An X-ray absorption spectroscopic study on mixed conductive La0.6Sr0.4Co0.8Fe0.2O3−δ cathodes. I. Electrical conductivity and electronic structure

Abstract

The electrical conduction mechanism of mixed conductive perovskite oxides, La_0.6Sr_0.4Co_0.8Fe_0.2O_3−δ, for cathode materials of solid oxide fuel cells has been investigated from electronic structural changes during oxygen vacancy formation. La_0.6Sr_0.4Co_0.8Fe_0.2O_3−δ was annealed under various oxygen partial pressures p(O₂)s at 1073 K and quenched. Iodometric titration indicated that the oxygen nonstoichiometry of La_0.6Sr_0.4Co_0.8Fe_0.2O_3−δ depended on the annealing p(O₂), with more oxygen vacancies introduced at lower than at higher p(O₂)s.
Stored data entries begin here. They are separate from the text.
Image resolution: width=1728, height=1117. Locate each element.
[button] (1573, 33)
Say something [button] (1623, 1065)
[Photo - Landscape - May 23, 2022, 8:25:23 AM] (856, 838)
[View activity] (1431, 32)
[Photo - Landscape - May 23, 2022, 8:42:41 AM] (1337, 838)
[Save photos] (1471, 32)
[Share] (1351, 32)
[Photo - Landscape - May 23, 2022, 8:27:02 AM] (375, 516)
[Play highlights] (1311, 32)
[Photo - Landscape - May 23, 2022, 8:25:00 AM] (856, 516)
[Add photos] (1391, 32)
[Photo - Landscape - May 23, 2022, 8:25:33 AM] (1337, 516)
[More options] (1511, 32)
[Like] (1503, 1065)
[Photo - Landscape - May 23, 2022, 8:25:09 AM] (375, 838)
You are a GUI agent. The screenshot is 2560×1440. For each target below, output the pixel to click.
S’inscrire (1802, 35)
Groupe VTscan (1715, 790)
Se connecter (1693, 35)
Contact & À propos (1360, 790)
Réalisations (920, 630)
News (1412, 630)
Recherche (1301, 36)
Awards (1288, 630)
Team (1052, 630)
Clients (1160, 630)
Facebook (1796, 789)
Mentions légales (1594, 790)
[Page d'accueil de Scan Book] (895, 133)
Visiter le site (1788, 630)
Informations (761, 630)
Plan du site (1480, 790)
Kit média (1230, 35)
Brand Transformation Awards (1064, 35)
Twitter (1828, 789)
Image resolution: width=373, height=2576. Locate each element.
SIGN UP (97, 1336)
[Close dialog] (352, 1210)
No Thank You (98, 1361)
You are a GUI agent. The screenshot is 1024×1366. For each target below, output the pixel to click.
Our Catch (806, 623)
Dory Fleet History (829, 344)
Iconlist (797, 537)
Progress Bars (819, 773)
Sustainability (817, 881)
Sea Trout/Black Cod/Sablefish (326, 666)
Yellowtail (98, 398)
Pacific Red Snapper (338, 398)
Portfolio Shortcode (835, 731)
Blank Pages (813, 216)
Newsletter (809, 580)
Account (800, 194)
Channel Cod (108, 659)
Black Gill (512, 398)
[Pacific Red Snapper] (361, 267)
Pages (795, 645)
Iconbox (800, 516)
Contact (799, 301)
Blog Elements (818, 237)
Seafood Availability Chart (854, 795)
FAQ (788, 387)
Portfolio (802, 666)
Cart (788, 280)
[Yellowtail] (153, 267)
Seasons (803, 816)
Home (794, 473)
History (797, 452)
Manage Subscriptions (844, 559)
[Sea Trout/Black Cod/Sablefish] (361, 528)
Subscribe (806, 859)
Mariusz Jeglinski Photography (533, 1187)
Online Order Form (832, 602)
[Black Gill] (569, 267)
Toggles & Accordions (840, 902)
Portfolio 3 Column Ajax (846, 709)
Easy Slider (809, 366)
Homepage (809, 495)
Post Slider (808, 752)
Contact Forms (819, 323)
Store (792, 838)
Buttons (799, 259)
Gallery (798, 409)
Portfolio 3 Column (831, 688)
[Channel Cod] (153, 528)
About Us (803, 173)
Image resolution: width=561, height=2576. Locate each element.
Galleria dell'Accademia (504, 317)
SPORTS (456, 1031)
X-Ray absorption spectroscopic measurements were performed at the O K-, CoL-, FeL-, CoK-, and FeK-edges. The valence states of the Co and Fe ions were investigated by the X-ray absorption near edge structure (XANES) at the Co and FeL_III-edges. While the Fe average valence was almost constant, the valence of the Co ions decreased with oxygen vacancy introduction. The O K-edge XANES spectra indicated that electrons were injected into the Co 3d/O 2p hybridization state with oxygen vacancy introduction. Both absorption edges at the Co and FeK-edge XANES shifted towards lower energies with oxygen vacancy introduction. The shift at the CoK-edge resulted from the decrease in the Co average valence and that at the FeK-edge appeared to be caused by changes in the coordination environment around the Fe ions. The total conductivity of La_0.6Sr_0.4Co_0.8Fe_0.2O_3−δ decreased with decreasing p(O₂), due to a decreasing hole concentration.